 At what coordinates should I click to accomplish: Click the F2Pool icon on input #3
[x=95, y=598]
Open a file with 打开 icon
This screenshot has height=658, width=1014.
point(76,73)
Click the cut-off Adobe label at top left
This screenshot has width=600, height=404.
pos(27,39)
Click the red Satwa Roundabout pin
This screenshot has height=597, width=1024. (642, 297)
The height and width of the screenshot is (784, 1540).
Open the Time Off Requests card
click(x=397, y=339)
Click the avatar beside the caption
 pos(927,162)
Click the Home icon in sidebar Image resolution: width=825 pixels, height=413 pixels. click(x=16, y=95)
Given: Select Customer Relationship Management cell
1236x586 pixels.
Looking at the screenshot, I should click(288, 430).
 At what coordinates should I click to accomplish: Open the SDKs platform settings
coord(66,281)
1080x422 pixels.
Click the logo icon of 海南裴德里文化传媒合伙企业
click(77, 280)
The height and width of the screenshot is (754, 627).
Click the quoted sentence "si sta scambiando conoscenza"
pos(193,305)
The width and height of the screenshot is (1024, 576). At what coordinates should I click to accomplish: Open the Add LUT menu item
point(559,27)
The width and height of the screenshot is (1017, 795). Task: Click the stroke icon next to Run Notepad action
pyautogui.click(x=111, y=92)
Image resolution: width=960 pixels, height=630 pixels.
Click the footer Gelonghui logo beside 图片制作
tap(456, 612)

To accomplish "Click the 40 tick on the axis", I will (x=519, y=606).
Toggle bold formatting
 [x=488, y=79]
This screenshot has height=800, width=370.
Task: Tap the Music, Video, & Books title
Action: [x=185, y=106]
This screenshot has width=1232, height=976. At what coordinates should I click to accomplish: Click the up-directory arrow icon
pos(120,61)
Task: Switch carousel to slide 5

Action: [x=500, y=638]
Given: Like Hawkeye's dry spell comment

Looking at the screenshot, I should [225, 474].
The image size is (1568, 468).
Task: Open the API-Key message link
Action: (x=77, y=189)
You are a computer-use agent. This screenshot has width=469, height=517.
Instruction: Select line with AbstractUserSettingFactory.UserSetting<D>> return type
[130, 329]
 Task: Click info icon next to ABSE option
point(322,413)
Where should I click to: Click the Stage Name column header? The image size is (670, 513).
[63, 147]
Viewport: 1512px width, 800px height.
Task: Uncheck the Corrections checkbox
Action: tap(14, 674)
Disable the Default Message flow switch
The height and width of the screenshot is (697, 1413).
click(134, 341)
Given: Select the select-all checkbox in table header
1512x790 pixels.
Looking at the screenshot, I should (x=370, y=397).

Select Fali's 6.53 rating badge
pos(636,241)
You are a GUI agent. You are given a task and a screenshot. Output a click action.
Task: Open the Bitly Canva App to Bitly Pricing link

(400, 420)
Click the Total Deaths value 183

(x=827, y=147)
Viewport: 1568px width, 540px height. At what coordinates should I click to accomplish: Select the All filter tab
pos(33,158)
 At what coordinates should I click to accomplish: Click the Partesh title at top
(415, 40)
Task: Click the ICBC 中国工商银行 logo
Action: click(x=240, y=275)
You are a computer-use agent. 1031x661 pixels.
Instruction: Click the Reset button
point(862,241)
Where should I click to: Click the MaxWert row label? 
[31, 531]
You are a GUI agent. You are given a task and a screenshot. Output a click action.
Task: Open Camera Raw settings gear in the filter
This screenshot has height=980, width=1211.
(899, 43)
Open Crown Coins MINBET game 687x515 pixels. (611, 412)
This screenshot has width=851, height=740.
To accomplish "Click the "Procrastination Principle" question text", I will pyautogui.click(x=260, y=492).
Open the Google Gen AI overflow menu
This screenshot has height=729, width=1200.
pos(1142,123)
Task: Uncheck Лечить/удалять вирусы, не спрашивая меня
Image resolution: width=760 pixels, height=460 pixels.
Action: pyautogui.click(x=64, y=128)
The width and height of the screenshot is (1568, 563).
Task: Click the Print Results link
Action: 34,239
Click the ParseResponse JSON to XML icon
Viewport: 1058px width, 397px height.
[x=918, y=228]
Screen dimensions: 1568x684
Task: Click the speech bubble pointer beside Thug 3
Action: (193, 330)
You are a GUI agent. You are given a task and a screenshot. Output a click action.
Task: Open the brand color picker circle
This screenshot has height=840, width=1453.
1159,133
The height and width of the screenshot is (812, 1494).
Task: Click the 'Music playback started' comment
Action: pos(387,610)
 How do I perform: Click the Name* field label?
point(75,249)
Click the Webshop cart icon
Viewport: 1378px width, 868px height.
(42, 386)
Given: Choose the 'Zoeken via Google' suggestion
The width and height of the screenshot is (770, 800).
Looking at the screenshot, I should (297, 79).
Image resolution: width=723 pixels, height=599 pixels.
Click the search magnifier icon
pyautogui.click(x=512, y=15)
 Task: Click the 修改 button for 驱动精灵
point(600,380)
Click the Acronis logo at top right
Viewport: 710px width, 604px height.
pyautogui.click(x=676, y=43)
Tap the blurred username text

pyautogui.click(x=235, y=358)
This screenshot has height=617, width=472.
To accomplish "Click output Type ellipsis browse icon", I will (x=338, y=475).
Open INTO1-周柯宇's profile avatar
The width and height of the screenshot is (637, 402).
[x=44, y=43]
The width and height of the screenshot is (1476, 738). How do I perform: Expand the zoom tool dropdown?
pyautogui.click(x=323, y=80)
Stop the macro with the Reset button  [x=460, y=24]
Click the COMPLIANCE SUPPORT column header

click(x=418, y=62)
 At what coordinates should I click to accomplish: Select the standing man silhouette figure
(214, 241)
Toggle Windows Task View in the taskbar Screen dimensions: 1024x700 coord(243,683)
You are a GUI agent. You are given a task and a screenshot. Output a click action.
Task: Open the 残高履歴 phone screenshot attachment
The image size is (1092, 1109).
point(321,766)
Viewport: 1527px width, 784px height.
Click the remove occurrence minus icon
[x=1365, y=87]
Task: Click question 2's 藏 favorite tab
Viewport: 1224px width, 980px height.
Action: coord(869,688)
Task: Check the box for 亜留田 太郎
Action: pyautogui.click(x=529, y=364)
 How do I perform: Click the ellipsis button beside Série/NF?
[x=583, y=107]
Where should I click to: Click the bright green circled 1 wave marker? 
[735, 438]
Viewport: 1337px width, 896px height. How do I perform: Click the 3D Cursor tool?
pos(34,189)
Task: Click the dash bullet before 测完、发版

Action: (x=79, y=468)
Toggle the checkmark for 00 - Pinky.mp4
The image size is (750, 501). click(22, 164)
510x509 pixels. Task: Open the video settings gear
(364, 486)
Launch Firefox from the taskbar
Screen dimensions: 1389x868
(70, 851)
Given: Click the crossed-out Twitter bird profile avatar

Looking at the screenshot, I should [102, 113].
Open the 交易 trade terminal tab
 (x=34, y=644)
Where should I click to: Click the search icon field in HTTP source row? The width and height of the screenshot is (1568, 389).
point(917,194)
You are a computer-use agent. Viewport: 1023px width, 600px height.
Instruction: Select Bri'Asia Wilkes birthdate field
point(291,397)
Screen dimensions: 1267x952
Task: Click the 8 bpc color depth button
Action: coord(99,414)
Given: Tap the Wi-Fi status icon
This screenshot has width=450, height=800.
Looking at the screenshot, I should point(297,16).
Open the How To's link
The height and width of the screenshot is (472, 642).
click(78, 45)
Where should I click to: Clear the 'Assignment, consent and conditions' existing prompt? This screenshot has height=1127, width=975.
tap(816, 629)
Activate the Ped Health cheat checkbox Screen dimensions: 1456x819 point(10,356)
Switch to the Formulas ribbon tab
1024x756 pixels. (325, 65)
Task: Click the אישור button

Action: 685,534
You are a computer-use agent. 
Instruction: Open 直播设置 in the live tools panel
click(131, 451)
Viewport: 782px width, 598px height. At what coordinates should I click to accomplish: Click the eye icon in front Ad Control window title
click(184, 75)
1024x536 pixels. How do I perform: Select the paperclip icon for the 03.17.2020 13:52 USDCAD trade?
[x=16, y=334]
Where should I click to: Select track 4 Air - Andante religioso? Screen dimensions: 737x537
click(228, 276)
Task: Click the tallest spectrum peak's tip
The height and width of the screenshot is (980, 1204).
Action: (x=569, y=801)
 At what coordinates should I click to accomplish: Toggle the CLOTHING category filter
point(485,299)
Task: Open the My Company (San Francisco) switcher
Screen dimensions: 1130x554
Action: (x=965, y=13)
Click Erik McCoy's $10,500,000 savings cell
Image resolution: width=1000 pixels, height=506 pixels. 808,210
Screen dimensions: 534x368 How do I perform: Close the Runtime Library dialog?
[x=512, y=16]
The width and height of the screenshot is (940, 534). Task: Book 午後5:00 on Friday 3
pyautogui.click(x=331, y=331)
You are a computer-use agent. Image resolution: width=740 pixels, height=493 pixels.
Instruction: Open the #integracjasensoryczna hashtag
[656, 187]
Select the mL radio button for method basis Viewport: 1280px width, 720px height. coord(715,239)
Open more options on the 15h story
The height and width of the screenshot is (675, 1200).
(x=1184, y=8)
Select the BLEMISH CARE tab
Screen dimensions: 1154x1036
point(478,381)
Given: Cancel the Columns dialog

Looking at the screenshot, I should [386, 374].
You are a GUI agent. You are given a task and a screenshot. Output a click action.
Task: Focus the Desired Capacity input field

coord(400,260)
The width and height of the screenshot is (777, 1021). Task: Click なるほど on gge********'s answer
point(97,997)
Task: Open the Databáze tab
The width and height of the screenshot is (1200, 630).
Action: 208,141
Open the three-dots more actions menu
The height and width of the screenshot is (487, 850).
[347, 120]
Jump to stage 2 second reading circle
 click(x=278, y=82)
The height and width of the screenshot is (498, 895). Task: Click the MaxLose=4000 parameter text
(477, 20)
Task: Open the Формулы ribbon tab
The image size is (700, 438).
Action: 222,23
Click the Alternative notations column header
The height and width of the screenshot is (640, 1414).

Written exercise: Please copy the rows above verbatim, from the one containing "Screen dimensions: 534x368" through the one containing "point(97,997)", including both.

Full solution:
Screen dimensions: 534x368 How do I perform: Close the Runtime Library dialog?
[x=512, y=16]
The width and height of the screenshot is (940, 534). Task: Book 午後5:00 on Friday 3
pyautogui.click(x=331, y=331)
You are a computer-use agent. Image resolution: width=740 pixels, height=493 pixels.
Instruction: Open the #integracjasensoryczna hashtag
[656, 187]
Select the mL radio button for method basis Viewport: 1280px width, 720px height. coord(715,239)
Open more options on the 15h story
The height and width of the screenshot is (675, 1200).
(x=1184, y=8)
Select the BLEMISH CARE tab
Screen dimensions: 1154x1036
point(478,381)
Given: Cancel the Columns dialog

Looking at the screenshot, I should [386, 374].
You are a GUI agent. You are given a task and a screenshot. Output a click action.
Task: Focus the Desired Capacity input field

coord(400,260)
The width and height of the screenshot is (777, 1021). Task: Click なるほど on gge********'s answer
point(97,997)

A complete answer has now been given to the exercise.